**SEITE**

Untertürkheim ist einer von 23 Stadtbezirken in Stuttgart. Er liegt am östlichen Rand des Stadtgebiets, am Neckar, bekommt wegen seiner Struktur eher unangenehm die Folgen einer Metropole zu spüren: seit mehr als hundert Jahren Standort von Mercedes-Benz, mit den inzwischen deutlich gemilderten Folgen einer großen Industrie. Was bleibt, sind eine hohe Belastung durch Verkehr, die Eisenbahnlinie sorgt für hohe Lärmpegel, zwei Bundesstraßen tragen dazu bei, dass die angrenzenden Wohngebiete eher für nicht dauerhaft ansässige oder ziemlich arme Bevölkerungsteile bestimmt sind. Auch mitten durch den Ort führt eine stark befahrene Straße.

Landschaftlich sind Teile des Ortes aber sehr reizvoll, Weinberge, eine Grabkapelle auf dem Wirttemberg, dem ehemaligen Stammsitz des vormaligen Herrscherhauses – damit verbunden aber ein hoher Besucherdruck an schönen Wochenenden.

In den 1980er Jahren erlebte der Ort eine gewisse Renaissance: eine Fußgängerzone wurde geschaffen, die den Bahnhof mit der Weinmanufaktur, einem großen genossenschaftlichen Betrieb, verbindet. Die damals noch vorhandenen Geschäfte der Nahversorgung (Metzger, Bäcker, Fotogeschäft, Reformhaus usw.) sind weitgehend verschwunden und ersetzt durch Dönerbuden und ähnlichem oder stehen schlicht leer.

**BEREITGESTELLTE AUFLISTUNG**
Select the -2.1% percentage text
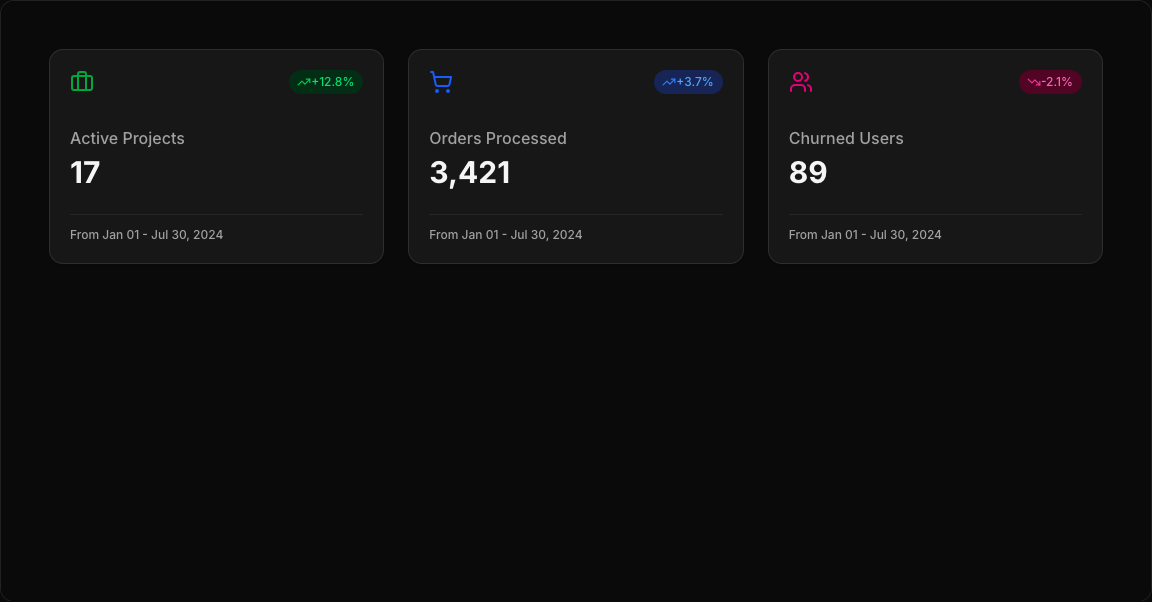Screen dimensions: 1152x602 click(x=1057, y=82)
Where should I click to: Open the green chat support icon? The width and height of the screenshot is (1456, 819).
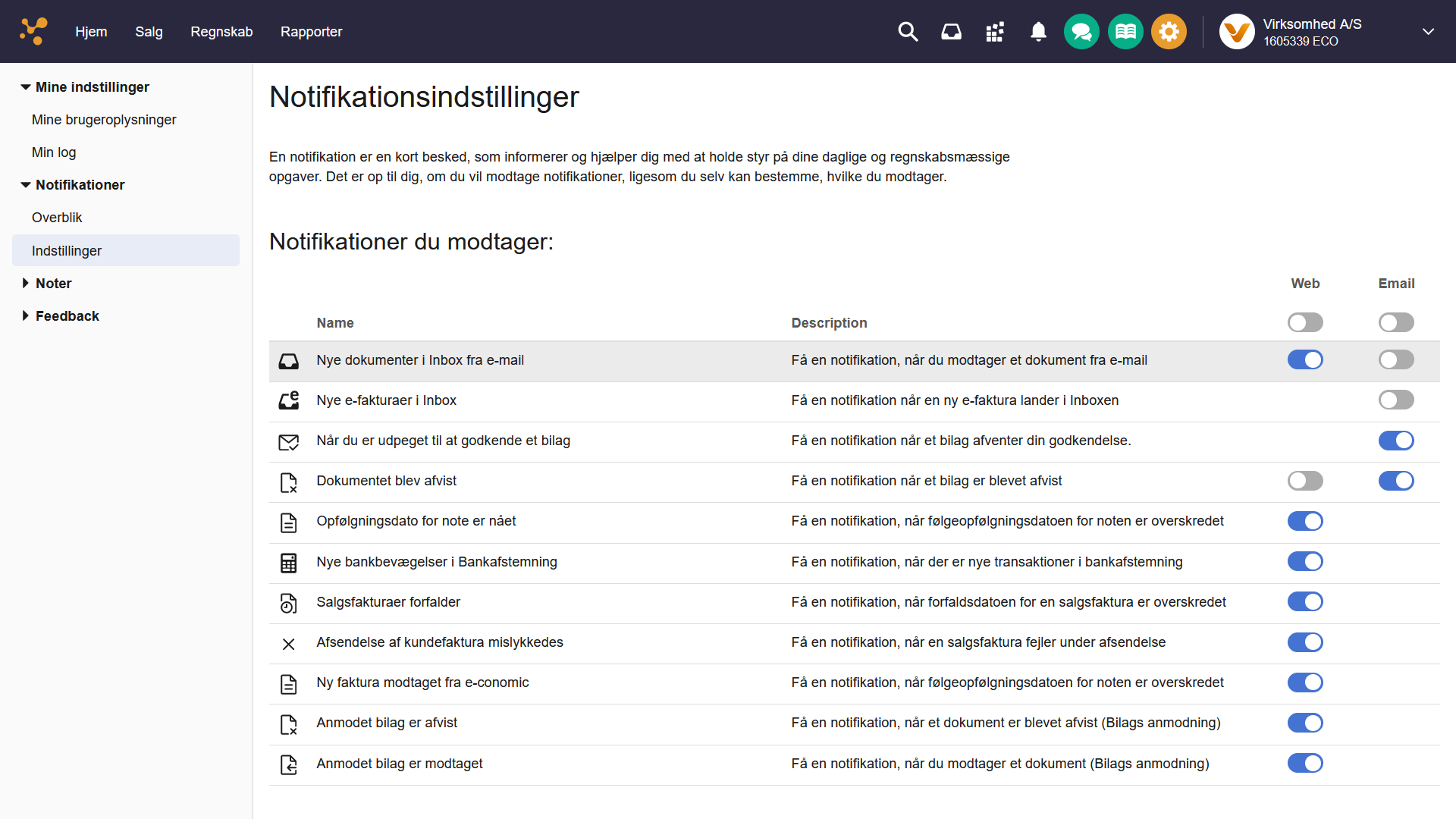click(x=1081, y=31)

**GESTELLTE AUFGABE A**
Gib aus dem Text über Untertürkheim den Abschnitt von „Landschaftlich sind Teile“ bis einschließlich „stehen schlicht leer.“ wortgetreu wieder.
**GESTELLTE AUFGABE B**
Schreibe den Text über Untertürkheim dort weiter, wo er aufhört.
Die Auflistung stammt aus einer anderen Quelle als der Text über Untertürkheim.

**AUFGABENERGEBNIS A**
Landschaftlich sind Teile des Ortes aber sehr reizvoll, Weinberge, eine Grabkapelle auf dem Wirttemberg, dem ehemaligen Stammsitz des vormaligen Herrscherhauses – damit verbunden aber ein hoher Besucherdruck an schönen Wochenenden.

In den 1980er Jahren erlebte der Ort eine gewisse Renaissance: eine Fußgängerzone wurde geschaffen, die den Bahnhof mit der Weinmanufaktur, einem großen genossenschaftlichen Betrieb, verbindet. Die damals noch vorhandenen Geschäfte der Nahversorgung (Metzger, Bäcker, Fotogeschäft, Reformhaus usw.) sind weitgehend verschwunden und ersetzt durch Dönerbuden und ähnlichem oder stehen schlicht leer.

**AUFGABENERGEBNIS B**
Durch hartnäckiges Engagement der Bezirksvorsteherin (eine Art Bürgermeister des Stadtbezirks, wird vom Gemeinderat gewählt), der Mitglieder des Bezirksbeirats (ein beratendes Gremien, das von Stadtverwaltung und Gemeinderat zu allen Belangen des Bezirks gehört werden muss) und zahlreicher Vereine und nichtorganisierter Bürgerinnen und Bürger gelang es nun einen Prozess anzustoßen, der zwar den hochtrabenden Titel „Masterplan“ trägt, aber soweit derzeit sichtbar, tatsächlich die Situation verbessern wird.

In einem jetzt mehr als ein Jahr andauernden Verfahren mit Diskussionen von Gremien, aber vor allem einer Bürgerbeteiligung, an der mehrere hundert Menschen teilnahmen, sind Bausteine für ein Konzept entstanden, die in den vermutlich nächsten zehn Jahren Zug um Zug umgesetzt werden.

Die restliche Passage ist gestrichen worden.